4

I am trying to read a csv file generated by Sql Server Management Studio and encoded as UTF-8 (I chose that option when saving it) into R version 3.0.1 (x64) through read.csv2(). I can't get R to display special characters correctly.

If I set fileEncoding="UTF-8-BOM" the import stops at the line where I have a ÿ. However, when opening the file in Notepad++ the ÿ is displayed correctly with UTF-8 encoding. I have tried without setting fileEncoding, but then the special characters aren't displayed correctly (of course).

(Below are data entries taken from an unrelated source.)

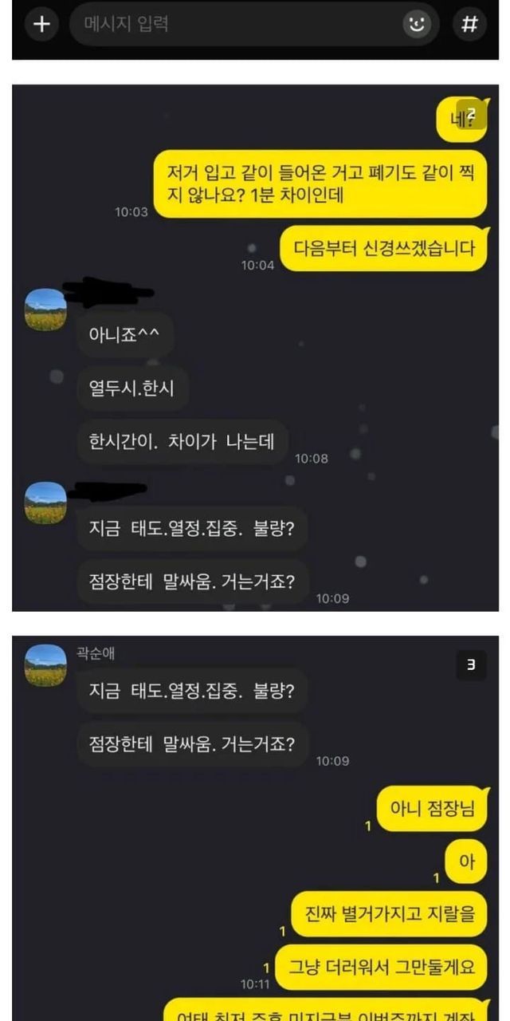This screenshot has width=510, height=1021.
Task: Tap the 다음부터 신경쓰겠습니다 message bubble
Action: (384, 248)
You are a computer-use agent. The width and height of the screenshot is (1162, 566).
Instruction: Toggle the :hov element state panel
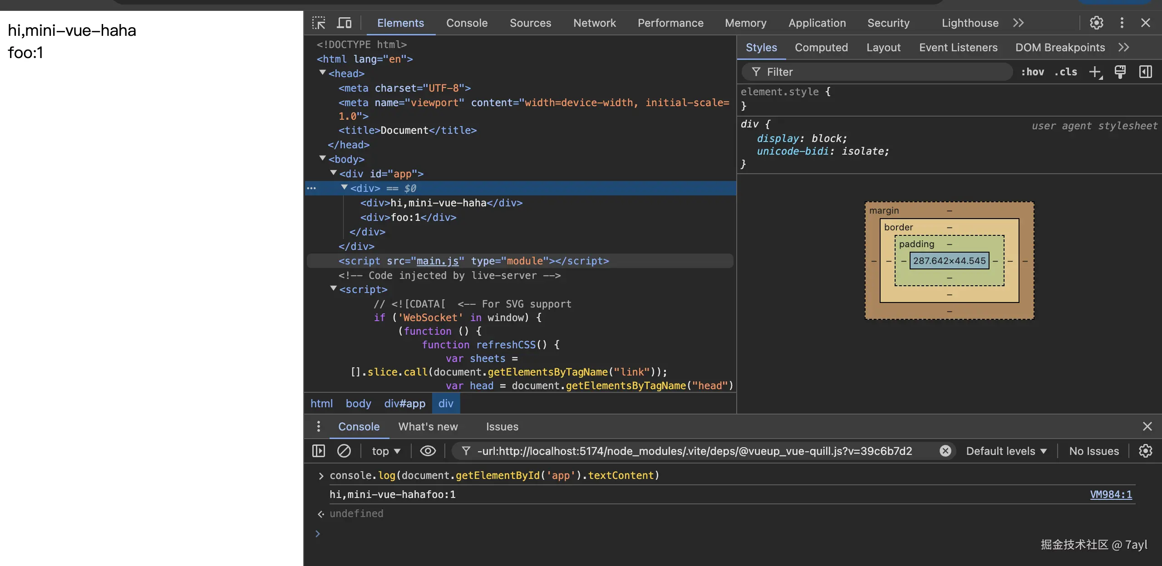(1033, 72)

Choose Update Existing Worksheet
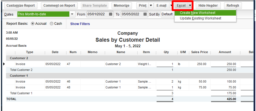click(x=200, y=18)
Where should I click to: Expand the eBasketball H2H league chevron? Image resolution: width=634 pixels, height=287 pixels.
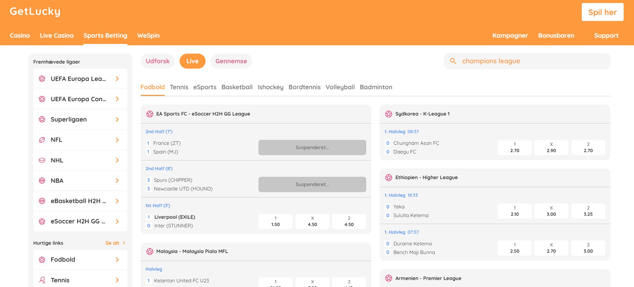point(117,201)
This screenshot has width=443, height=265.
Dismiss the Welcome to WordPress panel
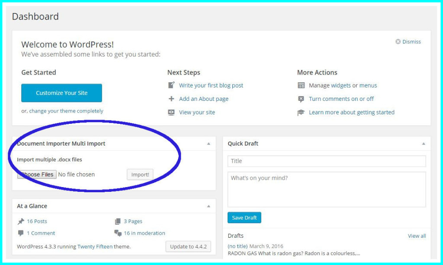tap(408, 42)
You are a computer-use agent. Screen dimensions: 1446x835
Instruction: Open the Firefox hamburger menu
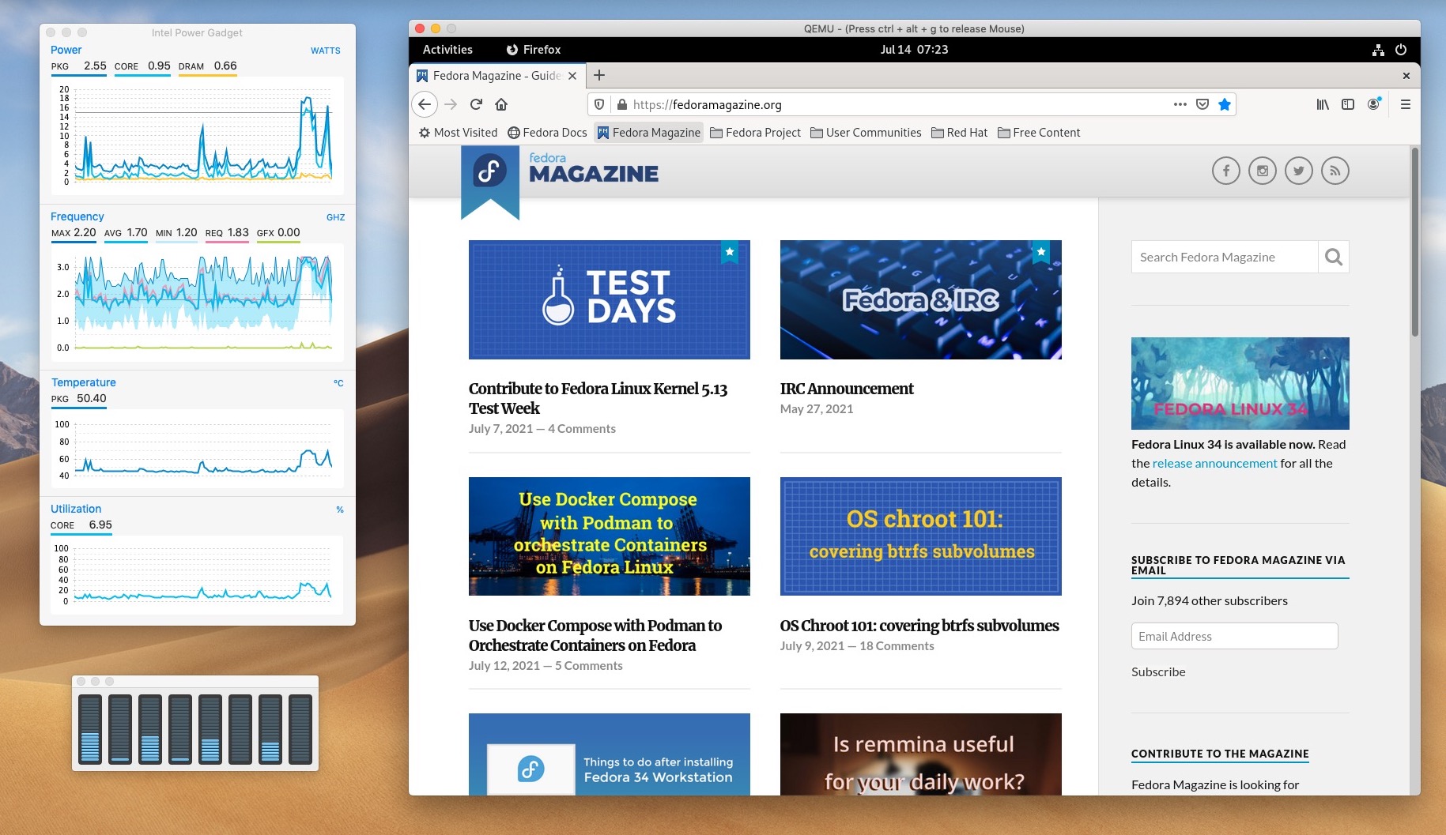click(x=1405, y=104)
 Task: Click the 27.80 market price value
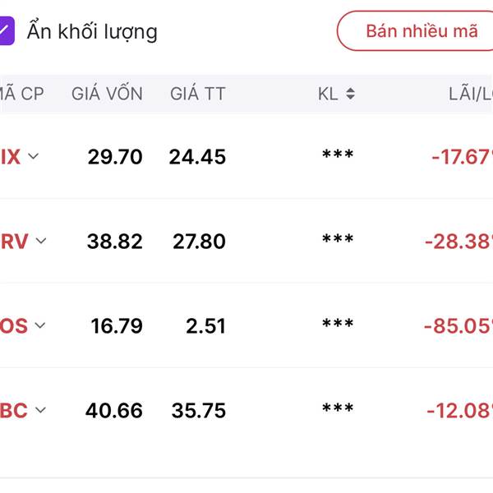pos(199,242)
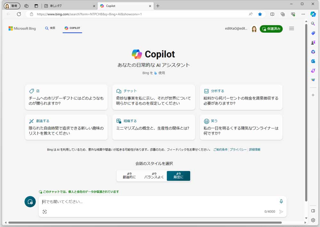Click the split screen icon in toolbar

click(x=272, y=14)
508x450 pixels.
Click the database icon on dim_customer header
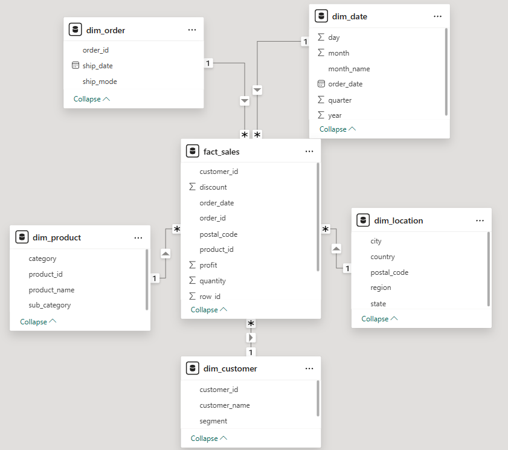[193, 368]
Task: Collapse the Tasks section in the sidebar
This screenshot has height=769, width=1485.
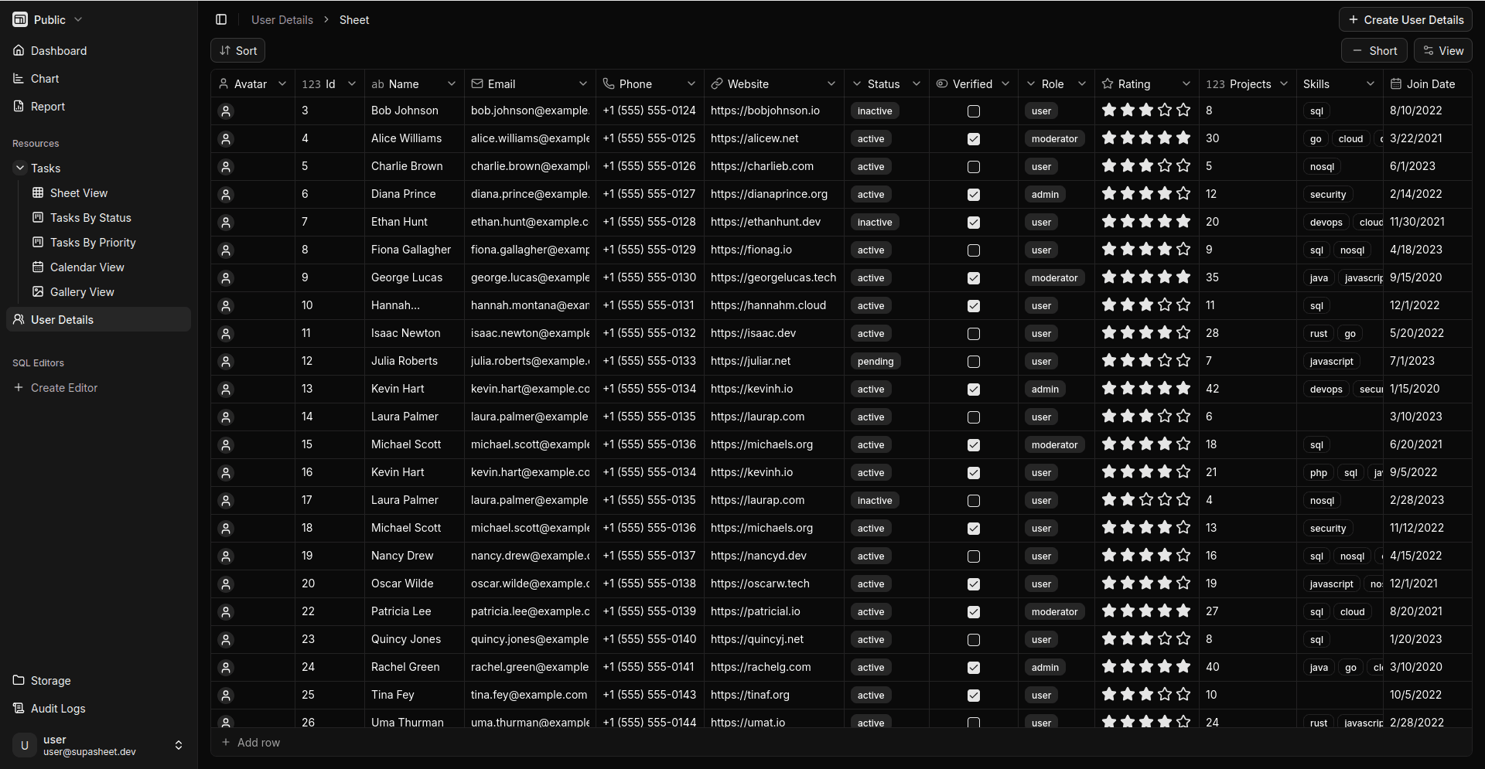Action: pos(19,168)
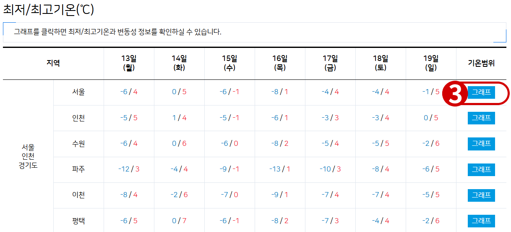Open the 그래프 button for 서울
This screenshot has width=511, height=232.
point(481,92)

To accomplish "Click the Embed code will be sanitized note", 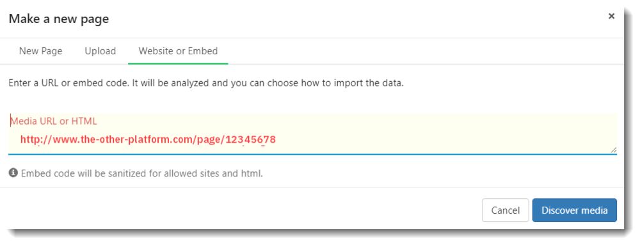I will click(x=141, y=173).
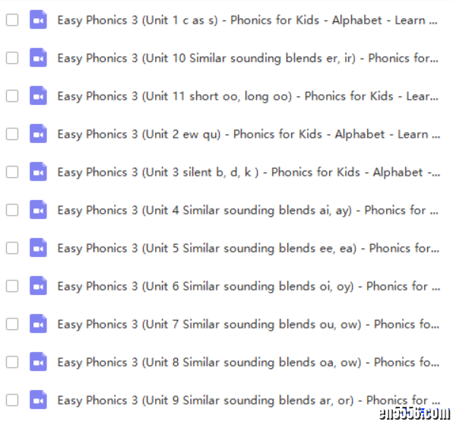
Task: Tick checkbox next to Unit 9 blends ar, or
Action: 12,400
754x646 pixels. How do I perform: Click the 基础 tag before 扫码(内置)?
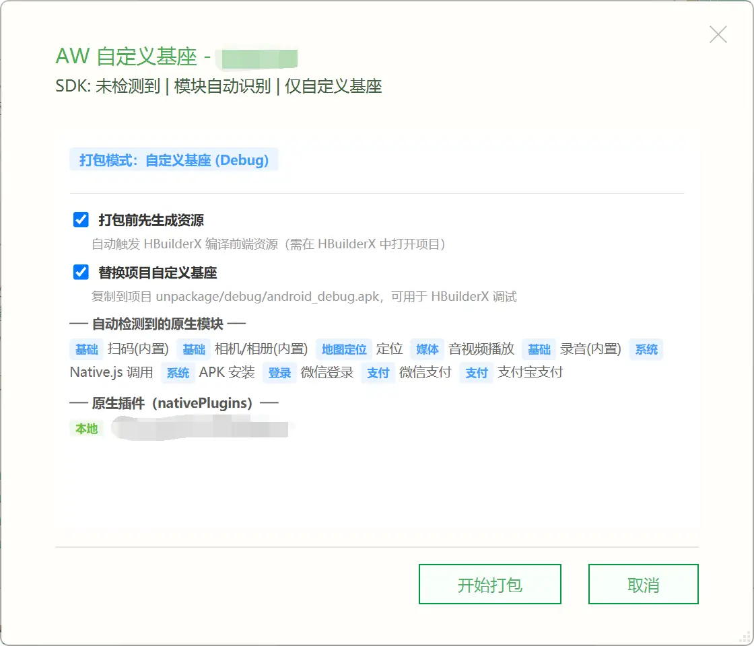[x=87, y=349]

The csv flie is available here: https://www.dropbox.com/s/7y47i826ikq8ahi/Data.csv

How do I read the csv file and display the text in the right encoding?

Thanks!!

Mace
  • 1,259
  • 4
  • 16
  • 35

3 Answers3

5

I found the answer my self. The problem was with the transformantion from UTF-8 to the system locale (the default encoding in R) through fileEncoding. As I use RStudio, I just changed the default encoding to UTF-8 and removed the fileEncoding="UTF-8-BOM" from read.csv. Then, the entire csv file was read and RStudio displays all characters correctly.

Mace
  • 1,259
  • 4
  • 16
  • 35
2

To those that are still stuck with this issue. My scripts were able to recognise "umlaute" (ä, ö, ü, or ß) by including a line at the top of the script that changes the default option for character encoding options(encoding = "UTF-8") (In my case setting the options in RStudio direclty didn't effect the encodings!).

David
  • 9,216
  • 4
  • 45
  • 78
0

In my case, I have this issue in R inside a docker container (debian and R), when I ran locale in the container all variables appeared empty. I solve the problem adding this in the Dockerfile.

ENV LANG=en_US.UTF-8
ENV LC_CTYPE=en_US.UTF-8
ENV LC_NUMERIC=es_AR.UTF-8
ENV LC_TIME=es_AR.UTF-8
ENV LC_COLLATE=en_US.UTF-8
ENV LC_MONETARY=es_AR.UTF-8
ENV LC_MESSAGES=en_US.UTF-8
ENV LC_PAPER=es_AR.UTF-8
ENV LC_NAME=es_AR.UTF-8
ENV LC_ADDRESS=es_AR.UTF-8
ENV LC_TELEPHONE=es_AR.UTF-8
ENV LC_MEASUREMENT=es_AR.UTF-8
ENV LC_IDENTIFICATION=es_AR.UTF-8
ENV LC_ALL=C.UTF-8

I have es_AR in some values, but I think en_US or other should work.

Emeeus
  • 5,072
  • 2
  • 25
  • 37